- _What is required_: Where a line below holds the string "תיקון", count it; then give the total without any other words.

- _Data provided_:

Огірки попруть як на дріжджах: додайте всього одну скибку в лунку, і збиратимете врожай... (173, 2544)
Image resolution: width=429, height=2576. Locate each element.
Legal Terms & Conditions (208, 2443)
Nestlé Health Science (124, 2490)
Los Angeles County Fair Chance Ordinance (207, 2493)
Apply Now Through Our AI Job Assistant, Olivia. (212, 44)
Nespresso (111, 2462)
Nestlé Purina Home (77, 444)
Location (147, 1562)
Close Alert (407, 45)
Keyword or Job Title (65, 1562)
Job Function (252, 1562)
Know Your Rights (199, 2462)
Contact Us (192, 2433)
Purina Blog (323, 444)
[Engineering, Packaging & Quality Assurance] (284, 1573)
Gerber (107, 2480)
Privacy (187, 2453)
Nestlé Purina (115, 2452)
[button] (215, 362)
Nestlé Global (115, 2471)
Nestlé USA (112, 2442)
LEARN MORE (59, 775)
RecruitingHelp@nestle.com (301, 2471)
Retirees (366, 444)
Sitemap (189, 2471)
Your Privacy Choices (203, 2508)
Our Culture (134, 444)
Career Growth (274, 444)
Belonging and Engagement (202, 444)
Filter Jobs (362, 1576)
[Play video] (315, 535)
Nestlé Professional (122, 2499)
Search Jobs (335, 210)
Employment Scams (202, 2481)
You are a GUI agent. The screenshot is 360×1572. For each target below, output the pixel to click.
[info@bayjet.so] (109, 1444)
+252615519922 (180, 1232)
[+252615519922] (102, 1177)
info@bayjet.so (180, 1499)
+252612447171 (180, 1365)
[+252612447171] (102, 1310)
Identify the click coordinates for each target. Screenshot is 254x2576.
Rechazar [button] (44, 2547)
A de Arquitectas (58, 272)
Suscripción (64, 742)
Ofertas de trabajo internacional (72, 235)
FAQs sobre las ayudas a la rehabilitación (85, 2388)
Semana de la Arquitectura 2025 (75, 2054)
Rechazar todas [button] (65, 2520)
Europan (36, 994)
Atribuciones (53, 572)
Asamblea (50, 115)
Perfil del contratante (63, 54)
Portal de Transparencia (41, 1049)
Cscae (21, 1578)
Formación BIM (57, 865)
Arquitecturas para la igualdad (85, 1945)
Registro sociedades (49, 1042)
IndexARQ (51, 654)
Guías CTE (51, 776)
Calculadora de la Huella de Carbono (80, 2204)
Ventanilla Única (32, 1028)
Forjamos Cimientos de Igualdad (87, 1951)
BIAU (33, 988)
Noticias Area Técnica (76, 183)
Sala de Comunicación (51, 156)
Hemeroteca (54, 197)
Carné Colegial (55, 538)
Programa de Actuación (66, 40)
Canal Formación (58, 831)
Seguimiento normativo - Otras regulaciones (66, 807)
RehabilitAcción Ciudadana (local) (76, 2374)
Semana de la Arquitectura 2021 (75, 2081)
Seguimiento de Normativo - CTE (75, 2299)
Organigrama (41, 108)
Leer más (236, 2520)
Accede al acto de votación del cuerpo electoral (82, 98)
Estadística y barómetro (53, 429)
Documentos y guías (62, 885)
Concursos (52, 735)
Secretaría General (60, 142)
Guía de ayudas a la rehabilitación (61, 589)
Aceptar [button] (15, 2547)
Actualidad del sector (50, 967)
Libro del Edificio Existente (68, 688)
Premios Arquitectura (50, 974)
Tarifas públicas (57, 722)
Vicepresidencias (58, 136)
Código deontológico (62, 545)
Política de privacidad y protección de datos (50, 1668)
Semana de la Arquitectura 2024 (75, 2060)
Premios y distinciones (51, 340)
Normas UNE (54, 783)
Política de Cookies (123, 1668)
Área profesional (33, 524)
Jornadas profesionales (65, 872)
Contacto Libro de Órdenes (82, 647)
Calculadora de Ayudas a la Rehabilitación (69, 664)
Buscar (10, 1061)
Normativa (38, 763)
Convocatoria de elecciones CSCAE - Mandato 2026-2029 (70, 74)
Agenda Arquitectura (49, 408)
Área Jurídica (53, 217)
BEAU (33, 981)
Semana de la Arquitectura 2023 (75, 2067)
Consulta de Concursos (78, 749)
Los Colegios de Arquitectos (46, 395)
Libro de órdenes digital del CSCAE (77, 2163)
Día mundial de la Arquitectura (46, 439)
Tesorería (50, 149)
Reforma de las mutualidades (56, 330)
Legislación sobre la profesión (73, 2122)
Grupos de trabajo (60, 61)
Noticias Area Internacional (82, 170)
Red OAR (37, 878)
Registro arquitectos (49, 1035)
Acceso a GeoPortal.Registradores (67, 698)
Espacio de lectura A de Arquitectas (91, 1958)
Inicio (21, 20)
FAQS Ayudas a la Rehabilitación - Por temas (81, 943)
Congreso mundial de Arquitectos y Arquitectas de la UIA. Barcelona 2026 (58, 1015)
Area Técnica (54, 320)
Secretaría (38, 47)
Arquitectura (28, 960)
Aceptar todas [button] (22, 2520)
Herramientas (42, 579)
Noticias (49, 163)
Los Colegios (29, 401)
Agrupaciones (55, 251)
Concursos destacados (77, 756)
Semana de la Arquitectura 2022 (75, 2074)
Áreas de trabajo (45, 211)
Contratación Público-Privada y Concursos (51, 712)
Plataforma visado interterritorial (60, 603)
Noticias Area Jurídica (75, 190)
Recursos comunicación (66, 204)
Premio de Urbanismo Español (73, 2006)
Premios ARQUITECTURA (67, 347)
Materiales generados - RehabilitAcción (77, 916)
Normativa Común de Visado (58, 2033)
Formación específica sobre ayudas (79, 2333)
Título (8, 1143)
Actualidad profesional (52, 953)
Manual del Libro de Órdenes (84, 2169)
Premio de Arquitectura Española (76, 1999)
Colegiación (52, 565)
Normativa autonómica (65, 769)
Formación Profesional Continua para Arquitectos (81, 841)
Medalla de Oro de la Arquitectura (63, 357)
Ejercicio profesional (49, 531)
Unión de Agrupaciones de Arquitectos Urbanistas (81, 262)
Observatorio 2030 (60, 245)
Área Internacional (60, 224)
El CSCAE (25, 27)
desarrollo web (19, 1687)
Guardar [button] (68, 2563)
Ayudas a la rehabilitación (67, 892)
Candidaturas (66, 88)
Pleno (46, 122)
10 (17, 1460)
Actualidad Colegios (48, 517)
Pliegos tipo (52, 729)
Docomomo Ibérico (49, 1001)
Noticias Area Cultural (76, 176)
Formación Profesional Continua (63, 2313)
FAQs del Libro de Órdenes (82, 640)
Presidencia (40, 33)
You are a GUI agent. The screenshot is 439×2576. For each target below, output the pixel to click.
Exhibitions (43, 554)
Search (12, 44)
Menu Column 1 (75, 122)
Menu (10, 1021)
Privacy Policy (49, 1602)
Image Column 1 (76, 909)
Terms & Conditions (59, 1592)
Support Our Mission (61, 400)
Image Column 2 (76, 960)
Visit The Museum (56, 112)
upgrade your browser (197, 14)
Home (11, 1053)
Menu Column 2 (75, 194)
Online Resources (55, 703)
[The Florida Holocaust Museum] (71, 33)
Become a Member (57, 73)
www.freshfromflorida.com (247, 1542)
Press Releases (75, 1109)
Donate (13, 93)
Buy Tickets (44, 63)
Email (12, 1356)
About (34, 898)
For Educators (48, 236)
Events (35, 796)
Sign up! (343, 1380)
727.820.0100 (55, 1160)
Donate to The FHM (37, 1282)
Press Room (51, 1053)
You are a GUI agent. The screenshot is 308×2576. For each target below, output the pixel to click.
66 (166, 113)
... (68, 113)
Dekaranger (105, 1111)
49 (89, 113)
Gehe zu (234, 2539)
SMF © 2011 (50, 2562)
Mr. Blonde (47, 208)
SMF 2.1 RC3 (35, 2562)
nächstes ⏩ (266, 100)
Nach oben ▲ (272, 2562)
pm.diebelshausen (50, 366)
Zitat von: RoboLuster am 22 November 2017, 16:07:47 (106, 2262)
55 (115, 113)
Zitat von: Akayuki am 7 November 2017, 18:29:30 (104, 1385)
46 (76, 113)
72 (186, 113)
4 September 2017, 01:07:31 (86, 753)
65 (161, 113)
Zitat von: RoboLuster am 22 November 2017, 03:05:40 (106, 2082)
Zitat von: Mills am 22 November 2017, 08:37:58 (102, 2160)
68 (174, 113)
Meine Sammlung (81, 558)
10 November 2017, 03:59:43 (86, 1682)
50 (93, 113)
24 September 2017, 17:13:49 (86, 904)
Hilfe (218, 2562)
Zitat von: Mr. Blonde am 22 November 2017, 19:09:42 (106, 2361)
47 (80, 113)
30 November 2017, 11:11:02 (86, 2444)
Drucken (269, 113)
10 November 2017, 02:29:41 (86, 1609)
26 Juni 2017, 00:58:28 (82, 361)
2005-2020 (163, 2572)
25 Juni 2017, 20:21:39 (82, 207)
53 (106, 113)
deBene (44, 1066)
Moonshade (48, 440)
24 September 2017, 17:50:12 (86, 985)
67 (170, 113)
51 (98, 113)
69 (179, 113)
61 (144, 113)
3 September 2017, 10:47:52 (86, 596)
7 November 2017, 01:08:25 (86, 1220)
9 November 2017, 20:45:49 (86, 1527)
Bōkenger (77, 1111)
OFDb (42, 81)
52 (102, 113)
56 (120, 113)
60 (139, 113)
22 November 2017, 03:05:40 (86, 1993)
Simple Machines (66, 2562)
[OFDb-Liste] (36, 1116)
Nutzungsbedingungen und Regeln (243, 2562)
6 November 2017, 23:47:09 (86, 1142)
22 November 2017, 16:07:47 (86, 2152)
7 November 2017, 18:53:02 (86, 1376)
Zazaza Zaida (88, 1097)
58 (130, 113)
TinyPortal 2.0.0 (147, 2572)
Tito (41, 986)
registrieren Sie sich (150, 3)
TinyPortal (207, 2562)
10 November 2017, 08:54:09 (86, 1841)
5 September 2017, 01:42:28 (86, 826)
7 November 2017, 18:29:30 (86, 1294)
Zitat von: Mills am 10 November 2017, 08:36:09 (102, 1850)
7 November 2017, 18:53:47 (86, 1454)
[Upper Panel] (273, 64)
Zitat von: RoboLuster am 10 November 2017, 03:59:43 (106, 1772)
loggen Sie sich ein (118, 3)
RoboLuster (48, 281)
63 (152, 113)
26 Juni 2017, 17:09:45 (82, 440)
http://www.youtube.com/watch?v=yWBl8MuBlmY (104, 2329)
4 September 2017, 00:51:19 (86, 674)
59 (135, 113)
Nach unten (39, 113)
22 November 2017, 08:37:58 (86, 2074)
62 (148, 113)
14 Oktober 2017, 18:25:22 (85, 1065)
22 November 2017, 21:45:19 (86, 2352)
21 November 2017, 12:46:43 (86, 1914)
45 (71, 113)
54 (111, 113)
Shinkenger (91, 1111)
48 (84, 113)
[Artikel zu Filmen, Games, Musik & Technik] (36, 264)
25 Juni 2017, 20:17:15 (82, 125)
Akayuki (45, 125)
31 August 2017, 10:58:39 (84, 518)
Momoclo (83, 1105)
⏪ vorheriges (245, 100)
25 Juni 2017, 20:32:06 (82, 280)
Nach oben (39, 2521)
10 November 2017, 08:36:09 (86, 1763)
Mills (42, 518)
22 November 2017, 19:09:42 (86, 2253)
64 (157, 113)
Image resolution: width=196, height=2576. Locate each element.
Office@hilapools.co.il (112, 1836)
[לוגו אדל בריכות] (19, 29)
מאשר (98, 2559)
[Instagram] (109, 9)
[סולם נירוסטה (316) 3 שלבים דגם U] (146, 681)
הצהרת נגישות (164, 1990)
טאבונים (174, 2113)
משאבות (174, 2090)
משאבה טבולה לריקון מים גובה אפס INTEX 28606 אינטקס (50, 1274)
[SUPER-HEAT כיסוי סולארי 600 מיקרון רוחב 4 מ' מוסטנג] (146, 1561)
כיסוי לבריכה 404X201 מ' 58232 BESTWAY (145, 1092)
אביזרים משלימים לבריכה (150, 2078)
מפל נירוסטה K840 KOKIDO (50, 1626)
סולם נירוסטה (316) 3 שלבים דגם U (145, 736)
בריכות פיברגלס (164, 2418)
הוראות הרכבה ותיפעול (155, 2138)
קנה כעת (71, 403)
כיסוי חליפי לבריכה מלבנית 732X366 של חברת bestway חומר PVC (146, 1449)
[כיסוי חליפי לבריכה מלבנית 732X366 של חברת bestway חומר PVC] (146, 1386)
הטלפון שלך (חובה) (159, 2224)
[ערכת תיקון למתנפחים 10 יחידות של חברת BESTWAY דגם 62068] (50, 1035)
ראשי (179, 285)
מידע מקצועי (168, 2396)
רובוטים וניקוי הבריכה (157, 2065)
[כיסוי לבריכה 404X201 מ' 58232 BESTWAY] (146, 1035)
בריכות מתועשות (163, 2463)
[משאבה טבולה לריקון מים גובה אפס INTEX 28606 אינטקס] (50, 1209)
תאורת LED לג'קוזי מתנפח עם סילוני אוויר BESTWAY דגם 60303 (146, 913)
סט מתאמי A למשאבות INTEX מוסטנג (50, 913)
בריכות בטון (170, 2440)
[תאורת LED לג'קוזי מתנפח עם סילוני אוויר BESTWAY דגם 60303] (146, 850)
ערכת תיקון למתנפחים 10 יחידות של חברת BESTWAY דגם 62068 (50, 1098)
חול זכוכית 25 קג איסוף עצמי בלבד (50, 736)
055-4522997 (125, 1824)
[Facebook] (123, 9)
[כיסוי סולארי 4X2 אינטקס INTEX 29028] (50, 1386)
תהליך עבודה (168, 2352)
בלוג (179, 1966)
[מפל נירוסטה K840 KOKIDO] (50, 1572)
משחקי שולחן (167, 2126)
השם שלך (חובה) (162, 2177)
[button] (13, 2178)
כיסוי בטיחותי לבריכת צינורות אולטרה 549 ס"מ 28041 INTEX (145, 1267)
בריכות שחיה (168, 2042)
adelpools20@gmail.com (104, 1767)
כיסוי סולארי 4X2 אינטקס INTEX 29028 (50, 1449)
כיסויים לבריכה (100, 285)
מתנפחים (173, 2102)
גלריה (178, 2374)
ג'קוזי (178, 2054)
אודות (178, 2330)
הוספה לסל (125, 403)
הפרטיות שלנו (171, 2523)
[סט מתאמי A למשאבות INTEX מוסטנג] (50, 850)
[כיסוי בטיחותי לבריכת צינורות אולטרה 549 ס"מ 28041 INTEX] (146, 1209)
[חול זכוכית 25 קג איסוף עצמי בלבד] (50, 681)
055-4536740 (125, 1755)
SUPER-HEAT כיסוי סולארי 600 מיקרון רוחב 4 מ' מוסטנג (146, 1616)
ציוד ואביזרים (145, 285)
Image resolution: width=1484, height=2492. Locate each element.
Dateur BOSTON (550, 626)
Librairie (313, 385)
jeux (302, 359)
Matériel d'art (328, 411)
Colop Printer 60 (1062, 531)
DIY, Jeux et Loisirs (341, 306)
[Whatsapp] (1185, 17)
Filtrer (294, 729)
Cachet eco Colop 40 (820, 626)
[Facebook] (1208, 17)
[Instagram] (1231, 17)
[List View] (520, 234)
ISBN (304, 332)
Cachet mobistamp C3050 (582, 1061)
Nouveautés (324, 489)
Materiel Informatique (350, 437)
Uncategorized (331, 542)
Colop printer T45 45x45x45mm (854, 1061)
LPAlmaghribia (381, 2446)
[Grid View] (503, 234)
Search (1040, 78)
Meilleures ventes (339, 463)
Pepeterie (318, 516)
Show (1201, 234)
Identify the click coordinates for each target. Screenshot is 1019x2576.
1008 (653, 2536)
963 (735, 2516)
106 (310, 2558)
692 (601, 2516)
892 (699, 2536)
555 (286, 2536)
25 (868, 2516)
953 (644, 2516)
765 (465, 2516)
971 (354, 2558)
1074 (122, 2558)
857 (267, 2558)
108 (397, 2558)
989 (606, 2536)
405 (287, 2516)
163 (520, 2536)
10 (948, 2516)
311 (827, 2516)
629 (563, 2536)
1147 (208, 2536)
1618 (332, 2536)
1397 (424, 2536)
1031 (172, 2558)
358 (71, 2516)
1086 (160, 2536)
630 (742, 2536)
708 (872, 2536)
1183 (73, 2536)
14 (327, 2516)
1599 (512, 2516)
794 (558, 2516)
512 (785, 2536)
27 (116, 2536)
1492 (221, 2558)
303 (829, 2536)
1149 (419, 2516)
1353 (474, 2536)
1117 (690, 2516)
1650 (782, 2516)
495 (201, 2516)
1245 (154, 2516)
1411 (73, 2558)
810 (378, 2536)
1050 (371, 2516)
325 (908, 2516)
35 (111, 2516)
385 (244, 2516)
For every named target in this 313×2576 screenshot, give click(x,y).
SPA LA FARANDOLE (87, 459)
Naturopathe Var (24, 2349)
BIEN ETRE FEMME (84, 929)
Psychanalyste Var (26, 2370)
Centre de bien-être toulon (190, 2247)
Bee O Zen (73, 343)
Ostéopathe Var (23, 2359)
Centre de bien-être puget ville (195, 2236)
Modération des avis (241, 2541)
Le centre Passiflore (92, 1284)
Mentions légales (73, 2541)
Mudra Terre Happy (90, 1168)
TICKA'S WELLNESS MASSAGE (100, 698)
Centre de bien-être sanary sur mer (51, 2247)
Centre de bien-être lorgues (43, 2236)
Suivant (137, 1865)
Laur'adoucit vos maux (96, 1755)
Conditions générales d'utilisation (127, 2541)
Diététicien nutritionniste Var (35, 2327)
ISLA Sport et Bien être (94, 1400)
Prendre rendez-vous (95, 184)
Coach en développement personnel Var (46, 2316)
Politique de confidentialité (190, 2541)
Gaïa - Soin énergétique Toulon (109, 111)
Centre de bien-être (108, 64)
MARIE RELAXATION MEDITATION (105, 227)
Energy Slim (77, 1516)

- _Solution_: 2